### Work instructions
Each entry should be duplicated verbatim; its pictures should not be.

(Stored data entries)

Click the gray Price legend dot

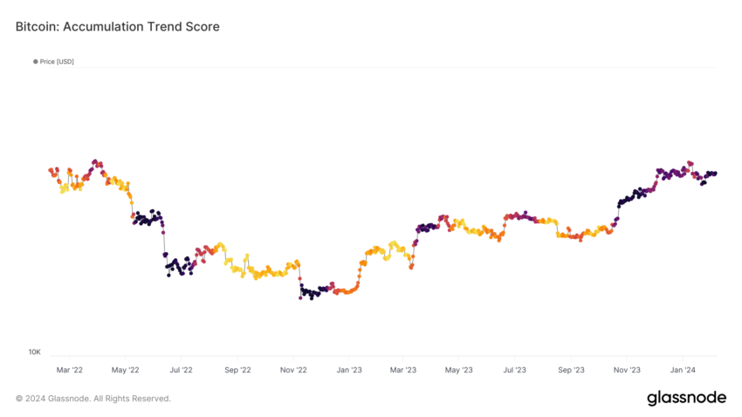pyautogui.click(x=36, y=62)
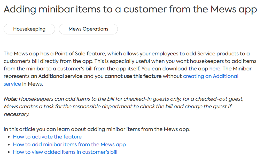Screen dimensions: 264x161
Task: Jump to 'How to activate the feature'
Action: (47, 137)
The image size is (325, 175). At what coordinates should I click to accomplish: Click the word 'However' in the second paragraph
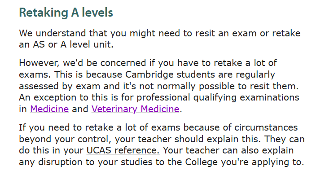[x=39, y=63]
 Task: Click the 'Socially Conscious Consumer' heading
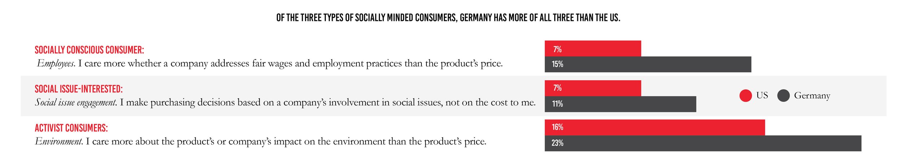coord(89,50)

### Result of the exercise
Click the gray Price legend dot

pyautogui.click(x=36, y=62)
Screen dimensions: 264x161
Task: Jump to 'How to activate the feature'
Action: (47, 137)
The image size is (325, 175). At what coordinates should I click to accomplish: Click the word 'However' in the second paragraph
[x=39, y=63]
 Task: Click the 'Socially Conscious Consumer' heading
coord(89,50)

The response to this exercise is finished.